▸ What to do
Copy out the records below, changing each "screenshot" to "screen capture" and keeping everything else the same. Leave the pictures out.

(Collection entries)

*** Block opens ***

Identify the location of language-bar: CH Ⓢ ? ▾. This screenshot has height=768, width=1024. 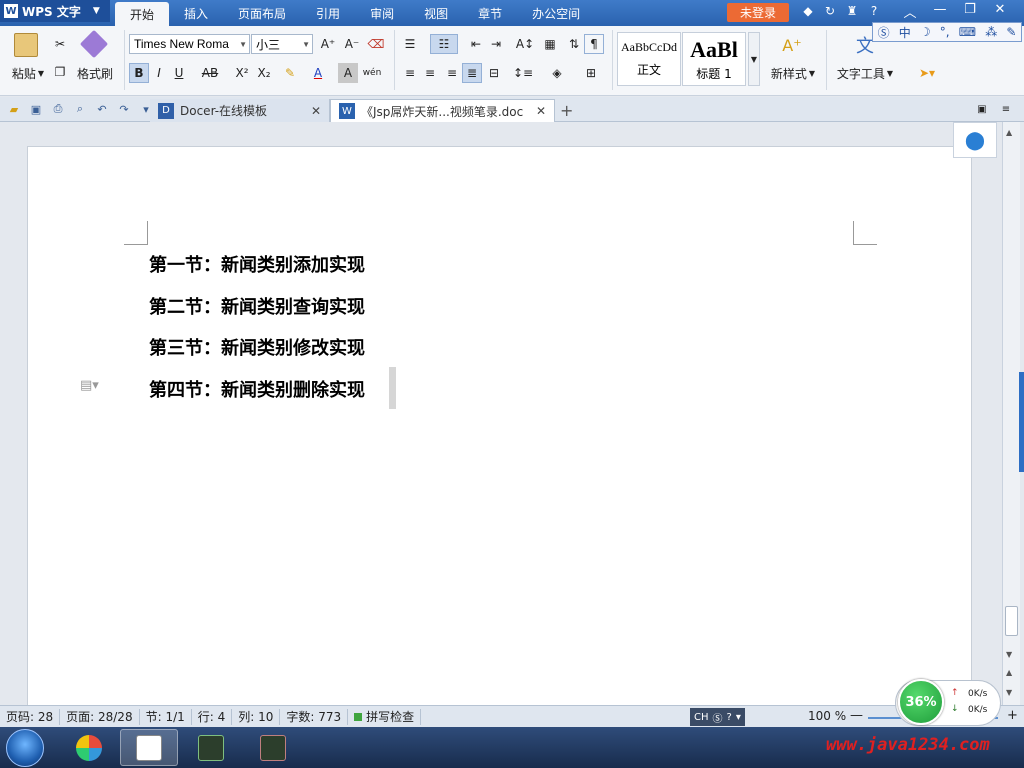
(718, 717).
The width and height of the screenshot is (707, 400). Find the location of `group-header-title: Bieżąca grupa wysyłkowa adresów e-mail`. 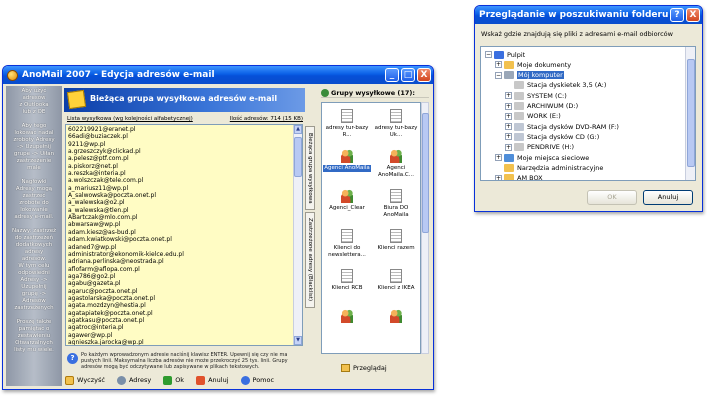

group-header-title: Bieżąca grupa wysyłkowa adresów e-mail is located at coordinates (184, 98).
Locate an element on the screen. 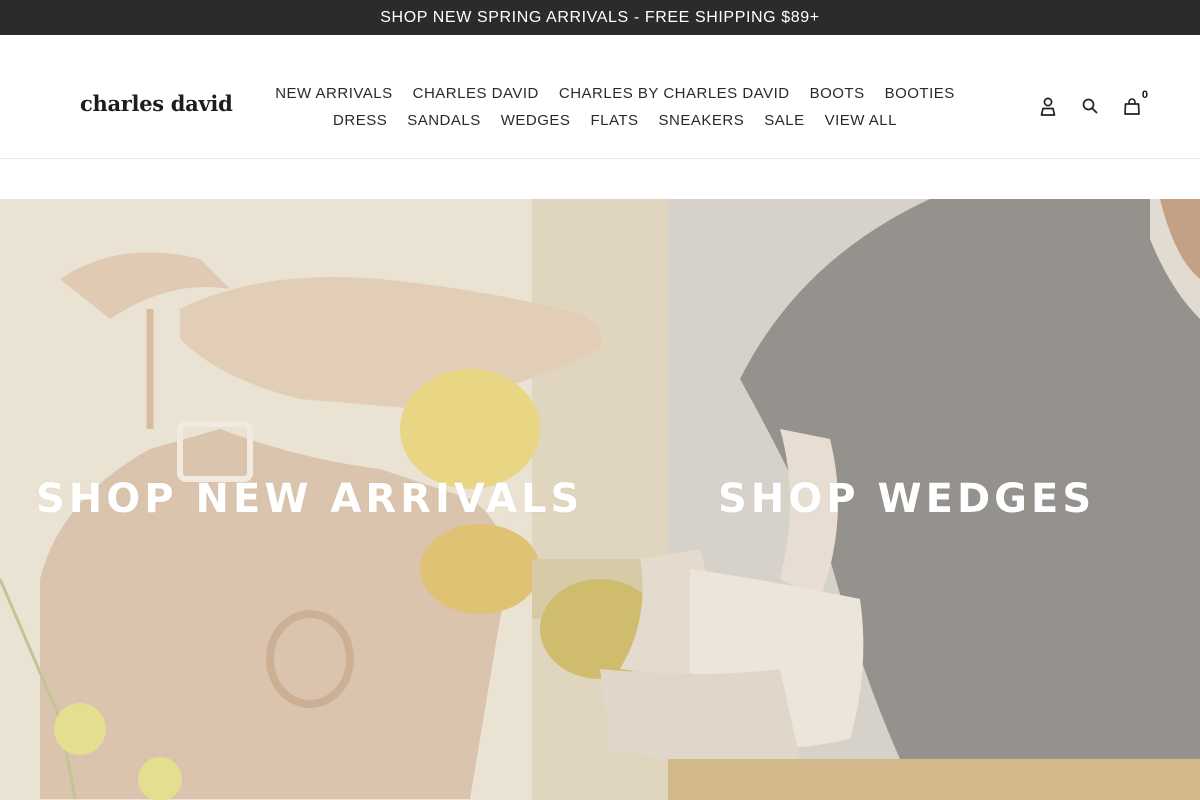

*** Block closes ***

▸ Answer box
Identify the location of language-bar: CH Ⓢ ? ▾. This screen capture has height=768, width=1024. 
(718, 717).
The width and height of the screen capture is (707, 400). Find the location of `group-header-title: Bieżąca grupa wysyłkowa adresów e-mail`. 

group-header-title: Bieżąca grupa wysyłkowa adresów e-mail is located at coordinates (184, 98).
Locate an element on the screen. 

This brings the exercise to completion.